Stated goal:
Could you copy out, word for word, every item from the line containing "Task: Focus the Search Employees input field" down to the line containing "Click the gray", including both of those lines?
>> begin Input records
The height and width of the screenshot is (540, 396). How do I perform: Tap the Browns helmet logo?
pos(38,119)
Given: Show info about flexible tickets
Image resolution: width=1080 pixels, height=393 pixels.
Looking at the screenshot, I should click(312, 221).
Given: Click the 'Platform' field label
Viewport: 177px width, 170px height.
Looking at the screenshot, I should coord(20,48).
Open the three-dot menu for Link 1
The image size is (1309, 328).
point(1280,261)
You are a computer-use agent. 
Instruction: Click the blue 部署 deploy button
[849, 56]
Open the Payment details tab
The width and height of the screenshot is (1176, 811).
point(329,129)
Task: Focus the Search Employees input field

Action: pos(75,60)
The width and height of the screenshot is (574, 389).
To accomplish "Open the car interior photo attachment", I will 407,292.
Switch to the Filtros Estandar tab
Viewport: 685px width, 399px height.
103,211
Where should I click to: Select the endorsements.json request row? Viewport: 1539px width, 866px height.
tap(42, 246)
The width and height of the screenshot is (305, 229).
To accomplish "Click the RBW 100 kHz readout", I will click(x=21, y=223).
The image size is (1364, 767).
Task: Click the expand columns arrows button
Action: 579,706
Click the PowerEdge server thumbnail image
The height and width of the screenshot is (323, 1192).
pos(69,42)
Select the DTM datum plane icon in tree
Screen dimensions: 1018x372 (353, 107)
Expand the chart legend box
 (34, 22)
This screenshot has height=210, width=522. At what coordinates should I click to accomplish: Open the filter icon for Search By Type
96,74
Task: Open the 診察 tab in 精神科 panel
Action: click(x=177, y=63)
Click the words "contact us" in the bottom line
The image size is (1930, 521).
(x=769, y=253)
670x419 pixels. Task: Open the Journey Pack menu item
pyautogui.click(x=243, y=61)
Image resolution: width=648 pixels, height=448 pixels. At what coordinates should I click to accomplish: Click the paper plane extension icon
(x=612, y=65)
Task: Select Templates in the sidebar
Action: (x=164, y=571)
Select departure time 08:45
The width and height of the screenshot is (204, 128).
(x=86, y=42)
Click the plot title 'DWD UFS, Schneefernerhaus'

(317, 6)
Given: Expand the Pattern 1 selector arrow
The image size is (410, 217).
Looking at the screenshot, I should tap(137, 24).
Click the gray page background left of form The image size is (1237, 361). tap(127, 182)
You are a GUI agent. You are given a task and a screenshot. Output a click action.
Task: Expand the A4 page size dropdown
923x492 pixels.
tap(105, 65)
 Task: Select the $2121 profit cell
>> end Input records
Solution:
Task: Focus the Search Employees input field

Action: pos(75,60)
The width and height of the screenshot is (574, 389).
To accomplish "Open the car interior photo attachment", I will 407,292.
Switch to the Filtros Estandar tab
Viewport: 685px width, 399px height.
103,211
Where should I click to: Select the endorsements.json request row? Viewport: 1539px width, 866px height.
tap(42, 246)
The width and height of the screenshot is (305, 229).
To accomplish "Click the RBW 100 kHz readout", I will click(x=21, y=223).
The image size is (1364, 767).
Task: Click the expand columns arrows button
Action: 579,706
Click the PowerEdge server thumbnail image
The height and width of the screenshot is (323, 1192).
pos(69,42)
Select the DTM datum plane icon in tree
Screen dimensions: 1018x372 (353, 107)
Expand the chart legend box
 (34, 22)
This screenshot has height=210, width=522. At what coordinates should I click to accomplish: Open the filter icon for Search By Type
96,74
Task: Open the 診察 tab in 精神科 panel
Action: click(x=177, y=63)
Click the words "contact us" in the bottom line
The image size is (1930, 521).
(x=769, y=253)
670x419 pixels. Task: Open the Journey Pack menu item
pyautogui.click(x=243, y=61)
Image resolution: width=648 pixels, height=448 pixels. At what coordinates should I click to accomplish: Click the paper plane extension icon
(x=612, y=65)
Task: Select Templates in the sidebar
Action: (x=164, y=571)
Select departure time 08:45
The width and height of the screenshot is (204, 128).
(x=86, y=42)
Click the plot title 'DWD UFS, Schneefernerhaus'

(317, 6)
Given: Expand the Pattern 1 selector arrow
The image size is (410, 217).
Looking at the screenshot, I should tap(137, 24).
Click the gray page background left of form The image size is (1237, 361). tap(127, 182)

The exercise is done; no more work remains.